─── AVAILABLE DATA

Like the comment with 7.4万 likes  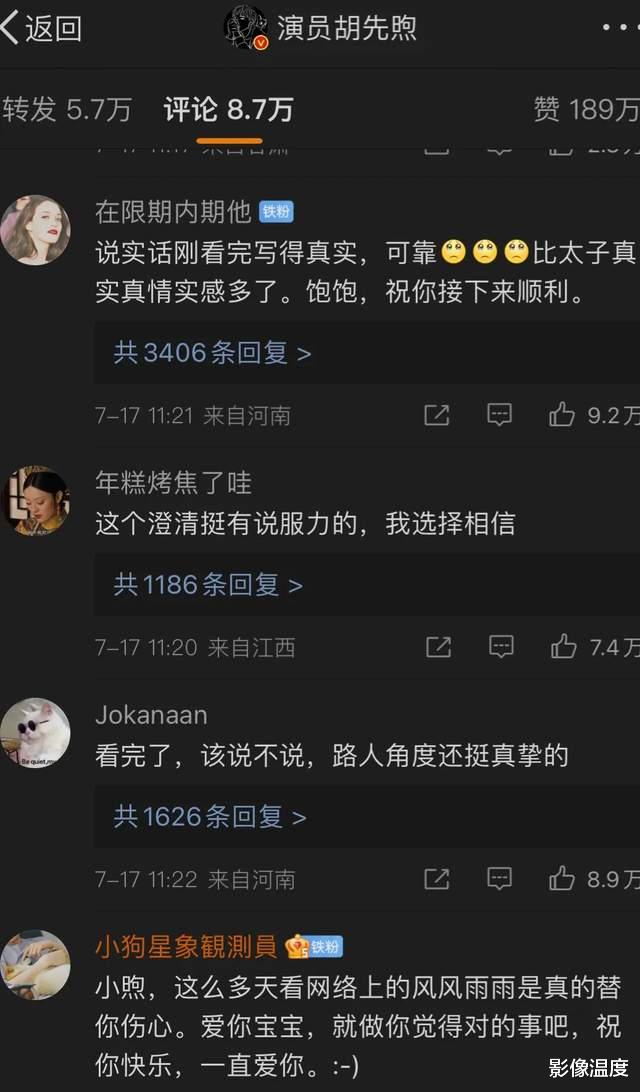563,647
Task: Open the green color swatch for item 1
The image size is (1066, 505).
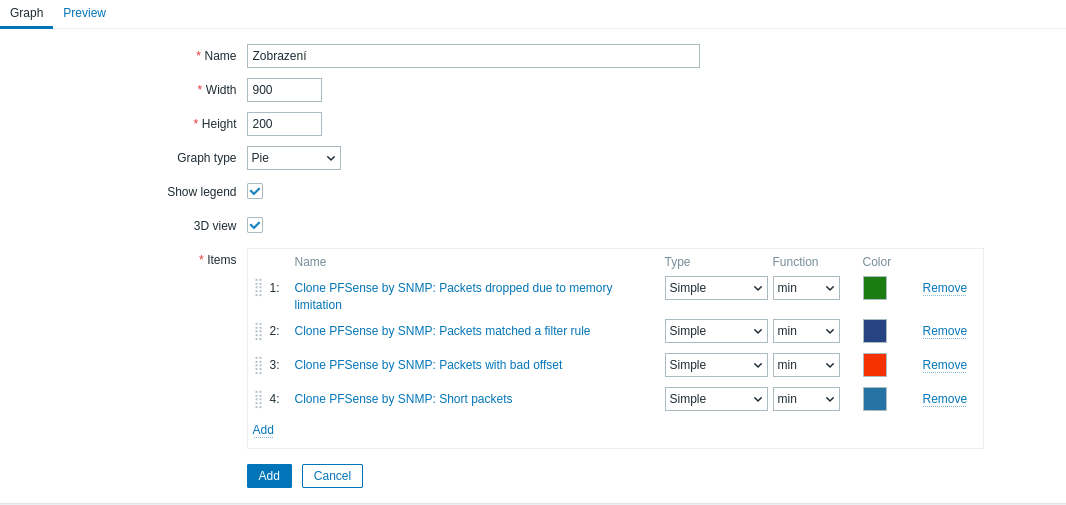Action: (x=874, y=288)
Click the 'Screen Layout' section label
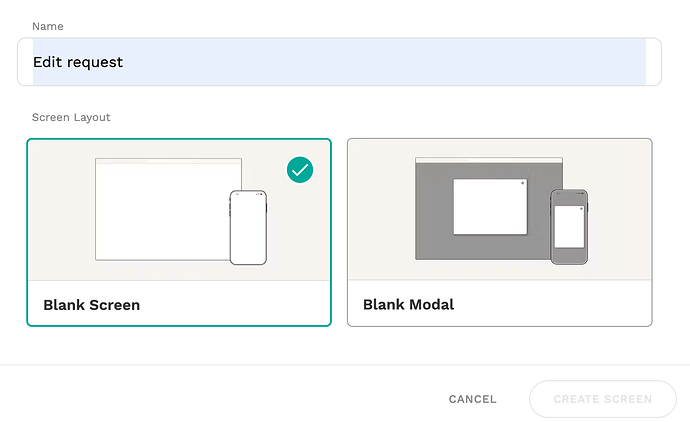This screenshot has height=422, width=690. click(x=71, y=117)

──────
─── AVAILABLE DATA

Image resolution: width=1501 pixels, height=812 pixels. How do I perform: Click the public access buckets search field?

──────
─── AVAILABLE DATA

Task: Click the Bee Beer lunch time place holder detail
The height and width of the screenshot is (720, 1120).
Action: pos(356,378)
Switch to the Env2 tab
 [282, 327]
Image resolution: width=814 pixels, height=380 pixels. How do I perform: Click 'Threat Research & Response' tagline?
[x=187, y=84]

──────

*YOUR ASSIGNMENT*.
Reproduce every line in the records above that contains the word "Task".

*RESULT*.
Task: Open the green color swatch for item 1
Task: Click the Bee Beer lunch time place holder detail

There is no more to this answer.